Histopathology of pancreatic islets showed an improvement in the granulation of β-cells due to presumed methanolic extract of S. oleana pericarp reduced blood glucose level by affecting pancreatic islets36. Presumed the blood glucose reducing effect of methanolic extract of S. oleana pericarp due to the presence of flavonoids and phenolics which improved islet histology. The administration of flavonoid and phenolic compounds could capture free radicals and reduce oxidative stress7,37. The compounds can improve and increase the catalase enzyme reducing the number of Reactive Oxygen Species (ROS) so it can help restore cell integrity and increase the viability of a cell38. The better appearance of pancreatic histological structures was presumably due to the flavonoid and phenolic compounds contained in the methanolic extract of S. oleana pericarp capable to binding and reducing the amount of ROS causing necrosis in the pancreas β-cells6. In addition, the destruction of the pancreas β-cells causes impaired glucose metabolism resulting in increased blood glucose levels39,40. The impairment of Langerhans pancreatic β-cell caused interruption of insulin synthesis. Insulin plays an important role in the regulation of the blood glucose. Hence, insulin deficiency causes hyperglycemia41.
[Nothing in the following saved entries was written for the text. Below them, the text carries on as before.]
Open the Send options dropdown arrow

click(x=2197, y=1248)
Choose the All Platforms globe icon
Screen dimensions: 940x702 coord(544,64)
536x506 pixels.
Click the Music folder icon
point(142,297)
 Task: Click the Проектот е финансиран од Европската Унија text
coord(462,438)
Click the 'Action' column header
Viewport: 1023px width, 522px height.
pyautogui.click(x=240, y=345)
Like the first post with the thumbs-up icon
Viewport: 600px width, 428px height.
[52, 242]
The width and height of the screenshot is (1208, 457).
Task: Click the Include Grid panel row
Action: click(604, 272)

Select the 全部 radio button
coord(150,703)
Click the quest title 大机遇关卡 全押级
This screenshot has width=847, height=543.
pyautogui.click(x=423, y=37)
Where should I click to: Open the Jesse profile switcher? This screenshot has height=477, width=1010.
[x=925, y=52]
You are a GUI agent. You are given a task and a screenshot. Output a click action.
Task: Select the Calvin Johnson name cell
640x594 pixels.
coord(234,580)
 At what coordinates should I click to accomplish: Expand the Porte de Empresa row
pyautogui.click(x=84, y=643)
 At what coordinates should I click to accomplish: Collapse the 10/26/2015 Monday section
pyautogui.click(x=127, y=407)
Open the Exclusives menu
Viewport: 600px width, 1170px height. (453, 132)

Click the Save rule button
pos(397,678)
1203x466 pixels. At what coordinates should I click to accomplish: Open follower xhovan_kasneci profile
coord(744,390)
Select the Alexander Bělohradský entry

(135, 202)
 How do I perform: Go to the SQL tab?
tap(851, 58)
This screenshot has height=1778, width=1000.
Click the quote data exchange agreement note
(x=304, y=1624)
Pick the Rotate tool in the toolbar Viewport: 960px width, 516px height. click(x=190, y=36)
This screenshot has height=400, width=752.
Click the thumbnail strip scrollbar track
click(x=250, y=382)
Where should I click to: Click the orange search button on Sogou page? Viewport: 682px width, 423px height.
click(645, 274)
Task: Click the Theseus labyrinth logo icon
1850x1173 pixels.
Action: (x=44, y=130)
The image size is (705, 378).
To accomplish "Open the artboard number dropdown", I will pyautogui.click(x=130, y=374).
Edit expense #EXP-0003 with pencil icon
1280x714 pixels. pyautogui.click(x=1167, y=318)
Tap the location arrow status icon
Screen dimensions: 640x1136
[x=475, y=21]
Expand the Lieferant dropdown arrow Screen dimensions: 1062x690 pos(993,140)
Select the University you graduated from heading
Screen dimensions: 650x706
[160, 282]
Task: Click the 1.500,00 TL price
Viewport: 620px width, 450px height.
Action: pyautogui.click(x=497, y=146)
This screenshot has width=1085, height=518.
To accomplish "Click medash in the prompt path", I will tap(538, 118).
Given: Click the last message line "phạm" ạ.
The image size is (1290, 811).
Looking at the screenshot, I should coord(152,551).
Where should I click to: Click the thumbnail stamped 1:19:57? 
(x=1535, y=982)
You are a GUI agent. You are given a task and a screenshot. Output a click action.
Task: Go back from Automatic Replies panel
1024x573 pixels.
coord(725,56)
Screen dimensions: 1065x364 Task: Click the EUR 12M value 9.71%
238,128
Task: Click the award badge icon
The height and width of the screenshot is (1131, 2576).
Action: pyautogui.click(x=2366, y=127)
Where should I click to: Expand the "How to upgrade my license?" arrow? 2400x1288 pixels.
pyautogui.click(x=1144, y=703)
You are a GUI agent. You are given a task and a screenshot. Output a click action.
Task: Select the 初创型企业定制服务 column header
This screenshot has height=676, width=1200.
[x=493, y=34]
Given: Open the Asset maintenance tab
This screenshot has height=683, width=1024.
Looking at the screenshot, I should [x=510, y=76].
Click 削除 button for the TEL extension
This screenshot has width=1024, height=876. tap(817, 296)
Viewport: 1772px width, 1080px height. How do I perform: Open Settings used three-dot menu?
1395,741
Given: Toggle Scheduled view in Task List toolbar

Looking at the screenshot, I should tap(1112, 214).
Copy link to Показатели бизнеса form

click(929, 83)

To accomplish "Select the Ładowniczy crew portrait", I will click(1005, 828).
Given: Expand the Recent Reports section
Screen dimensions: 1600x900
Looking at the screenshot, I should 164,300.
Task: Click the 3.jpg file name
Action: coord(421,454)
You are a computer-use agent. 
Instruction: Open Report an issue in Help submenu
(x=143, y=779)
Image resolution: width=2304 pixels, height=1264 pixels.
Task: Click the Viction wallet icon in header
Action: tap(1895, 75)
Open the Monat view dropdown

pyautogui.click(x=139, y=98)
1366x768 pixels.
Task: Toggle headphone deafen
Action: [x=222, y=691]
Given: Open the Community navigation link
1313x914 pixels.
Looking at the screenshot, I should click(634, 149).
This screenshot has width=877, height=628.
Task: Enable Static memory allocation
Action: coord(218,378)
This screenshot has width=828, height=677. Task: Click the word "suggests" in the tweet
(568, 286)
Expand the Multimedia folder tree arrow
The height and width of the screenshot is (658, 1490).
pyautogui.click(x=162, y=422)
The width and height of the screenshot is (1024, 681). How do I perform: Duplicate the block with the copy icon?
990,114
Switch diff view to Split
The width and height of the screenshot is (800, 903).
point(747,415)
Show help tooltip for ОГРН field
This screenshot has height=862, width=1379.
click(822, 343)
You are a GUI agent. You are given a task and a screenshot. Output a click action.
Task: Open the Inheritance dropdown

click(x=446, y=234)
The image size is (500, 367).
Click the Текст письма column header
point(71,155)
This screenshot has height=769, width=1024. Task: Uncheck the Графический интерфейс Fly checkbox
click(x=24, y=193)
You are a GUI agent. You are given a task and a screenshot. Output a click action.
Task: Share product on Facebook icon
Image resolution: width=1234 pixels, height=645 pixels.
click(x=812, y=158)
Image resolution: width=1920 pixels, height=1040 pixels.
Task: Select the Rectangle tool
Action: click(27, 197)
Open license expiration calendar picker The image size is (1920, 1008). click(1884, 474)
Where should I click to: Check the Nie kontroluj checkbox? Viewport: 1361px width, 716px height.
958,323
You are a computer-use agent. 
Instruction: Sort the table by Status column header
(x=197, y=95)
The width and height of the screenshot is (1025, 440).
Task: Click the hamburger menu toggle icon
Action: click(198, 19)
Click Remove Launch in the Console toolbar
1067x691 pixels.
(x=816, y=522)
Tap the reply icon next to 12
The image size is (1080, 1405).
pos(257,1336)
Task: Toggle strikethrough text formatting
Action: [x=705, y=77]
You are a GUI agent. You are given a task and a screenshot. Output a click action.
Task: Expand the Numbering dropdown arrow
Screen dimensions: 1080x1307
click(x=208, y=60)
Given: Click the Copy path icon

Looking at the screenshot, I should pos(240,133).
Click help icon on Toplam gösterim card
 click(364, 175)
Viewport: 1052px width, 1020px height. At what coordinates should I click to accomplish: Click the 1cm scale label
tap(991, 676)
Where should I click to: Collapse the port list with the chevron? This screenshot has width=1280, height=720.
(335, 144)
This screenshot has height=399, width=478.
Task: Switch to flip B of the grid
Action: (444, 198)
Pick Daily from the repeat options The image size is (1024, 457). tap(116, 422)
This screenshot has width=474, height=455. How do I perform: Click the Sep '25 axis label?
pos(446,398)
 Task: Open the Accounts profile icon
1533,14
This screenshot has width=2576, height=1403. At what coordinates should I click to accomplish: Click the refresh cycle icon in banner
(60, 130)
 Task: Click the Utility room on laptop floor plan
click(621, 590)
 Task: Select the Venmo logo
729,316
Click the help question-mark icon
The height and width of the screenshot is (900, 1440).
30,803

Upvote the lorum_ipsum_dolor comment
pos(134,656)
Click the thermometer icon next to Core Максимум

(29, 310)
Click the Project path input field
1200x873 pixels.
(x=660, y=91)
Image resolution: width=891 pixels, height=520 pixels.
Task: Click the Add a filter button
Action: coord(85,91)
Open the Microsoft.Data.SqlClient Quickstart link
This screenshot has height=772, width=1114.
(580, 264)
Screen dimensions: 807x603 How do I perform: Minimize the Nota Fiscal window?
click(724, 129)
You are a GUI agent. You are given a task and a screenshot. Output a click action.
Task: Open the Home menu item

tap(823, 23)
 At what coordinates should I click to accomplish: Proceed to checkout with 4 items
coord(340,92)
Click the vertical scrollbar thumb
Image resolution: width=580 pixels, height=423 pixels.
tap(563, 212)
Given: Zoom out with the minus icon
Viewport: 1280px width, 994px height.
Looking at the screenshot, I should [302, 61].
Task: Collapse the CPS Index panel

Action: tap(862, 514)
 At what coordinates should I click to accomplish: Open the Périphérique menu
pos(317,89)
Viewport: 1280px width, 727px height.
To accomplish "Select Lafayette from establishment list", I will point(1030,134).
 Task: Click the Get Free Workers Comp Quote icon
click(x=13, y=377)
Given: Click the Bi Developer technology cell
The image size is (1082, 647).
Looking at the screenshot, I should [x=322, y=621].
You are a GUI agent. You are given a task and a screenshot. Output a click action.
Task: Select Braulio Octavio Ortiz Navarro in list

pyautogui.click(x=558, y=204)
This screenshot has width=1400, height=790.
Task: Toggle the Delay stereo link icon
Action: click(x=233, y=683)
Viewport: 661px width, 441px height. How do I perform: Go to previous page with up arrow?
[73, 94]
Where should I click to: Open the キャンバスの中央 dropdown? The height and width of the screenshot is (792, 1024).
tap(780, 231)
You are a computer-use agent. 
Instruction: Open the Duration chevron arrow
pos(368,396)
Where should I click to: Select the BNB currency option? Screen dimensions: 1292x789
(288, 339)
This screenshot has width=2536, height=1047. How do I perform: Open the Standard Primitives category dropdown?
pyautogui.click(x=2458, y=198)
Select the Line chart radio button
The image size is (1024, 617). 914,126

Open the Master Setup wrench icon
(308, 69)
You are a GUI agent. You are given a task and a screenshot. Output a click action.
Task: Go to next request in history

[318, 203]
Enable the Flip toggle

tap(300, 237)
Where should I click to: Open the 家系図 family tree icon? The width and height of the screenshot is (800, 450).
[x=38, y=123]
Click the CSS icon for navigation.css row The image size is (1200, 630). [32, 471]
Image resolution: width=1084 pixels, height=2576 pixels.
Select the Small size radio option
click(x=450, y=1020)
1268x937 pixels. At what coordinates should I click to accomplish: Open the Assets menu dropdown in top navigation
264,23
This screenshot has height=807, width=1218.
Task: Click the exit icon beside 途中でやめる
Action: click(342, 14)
A number of studies related to antioxidants and antidiabetic medicinal plants of the genus Syzygium have been published, i.e., S. cumini42-48, S. jambos49, S. densiflorum50, S. calophyllifolium51, S. aromaticum52, S. samarangense, S. malaccense53, S. fruticosum54 and S. guineense55. However, the publication of anti diabetes from S. oleana so far could not be traced. This study demonstrated evidence that was in line with the antioxidant and antidiabetic findings of the genus Syzygium in previous studies. Thus, the information provided from this study became the most recent finding in the genus.
CONCLUSION
The methanolic extract of S. oleana pericarp has been confirmed to have the antioxidant and antidiabetic effects in type 2 of glucose-induced diabetic rats. The extract showed a significant improve in granulation of β-cells which affects the decrease in blood glucose level. This improvement could be due to flavonoids and phenolic compounds presented in the extract.
SIGNIFICANCE STATEMENT
This study discovered the methanolic extract of S. oleana pericarp had antidiabetic effects in type 2 of glucose-induced diabetic rats. This investigation will facilitate the researcher to obtain a novel drug for type 2 diabetes that many researchers are searching. Therefore, a new drug clinically effective to handle type 2 diabetes may be arrived at following time.
ACKNOWLEDGMENT
This study was supported by the Syiah Kuala University (33/UN11.2/PP/PNBP/SP3/2017). Authors are thankful to Dr. Hasanuddin, M.Si., the plant taxonomist of Teacher Teaching and Education Faculty of Syiah Kuala University, for identification and authentication of Syzygium oleana.